**PROBLEM TO SOLVE:** When you transcribe the entries, reproduce every character and exclude the images.

(RECORDS SUPPLIED Opens)

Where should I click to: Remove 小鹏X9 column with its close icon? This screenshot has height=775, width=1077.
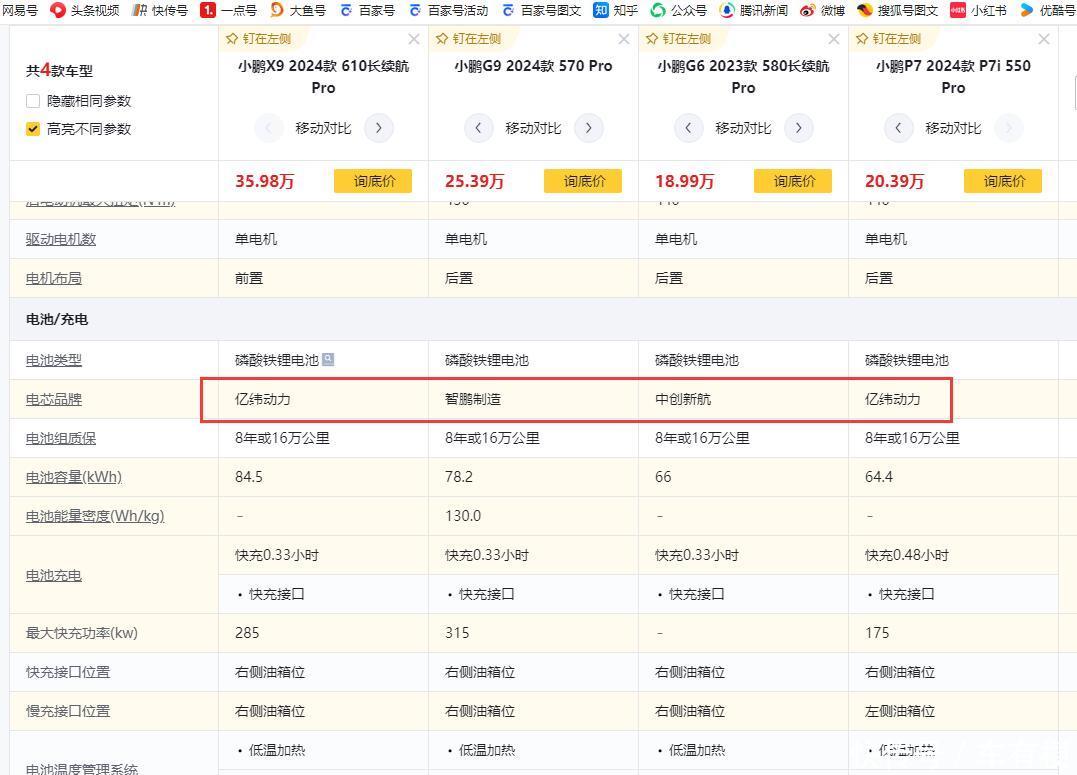414,39
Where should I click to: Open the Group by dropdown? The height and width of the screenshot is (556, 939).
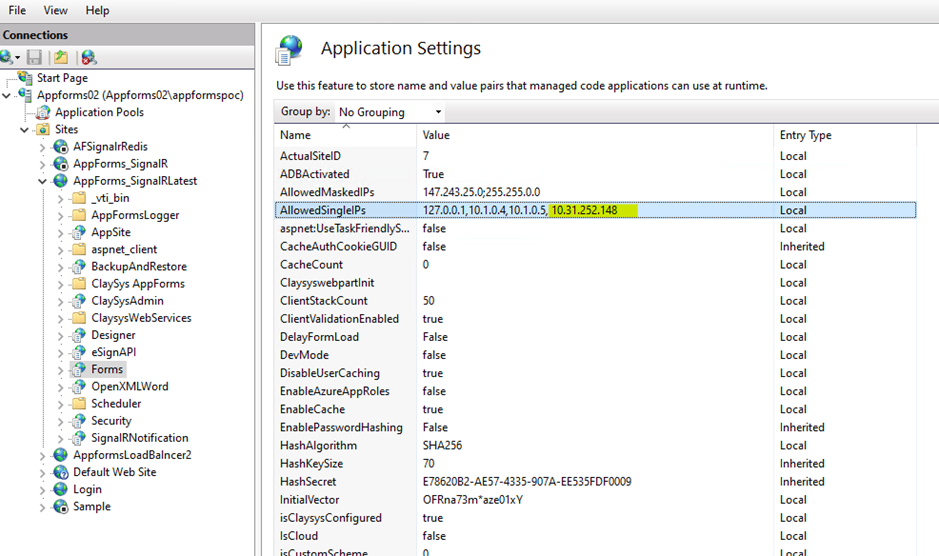390,112
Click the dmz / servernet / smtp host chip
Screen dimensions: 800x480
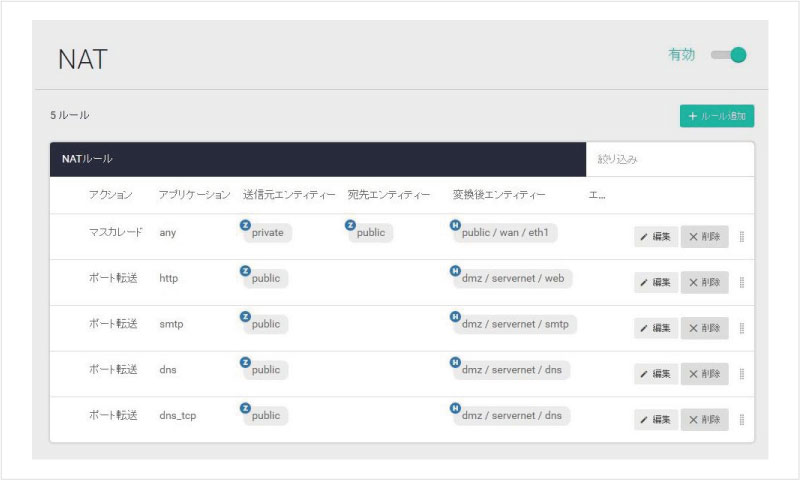coord(516,324)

(RECORDS SUPPLIED Closes)

**THE ANSWER:**
Where should I click to: Remove 小鹏X9 column with its close icon? This screenshot has height=775, width=1077.
414,39
Where should I click to: Open the Group by dropdown? The height and width of the screenshot is (556, 939).
390,112
Click the dmz / servernet / smtp host chip
Screen dimensions: 800x480
coord(516,324)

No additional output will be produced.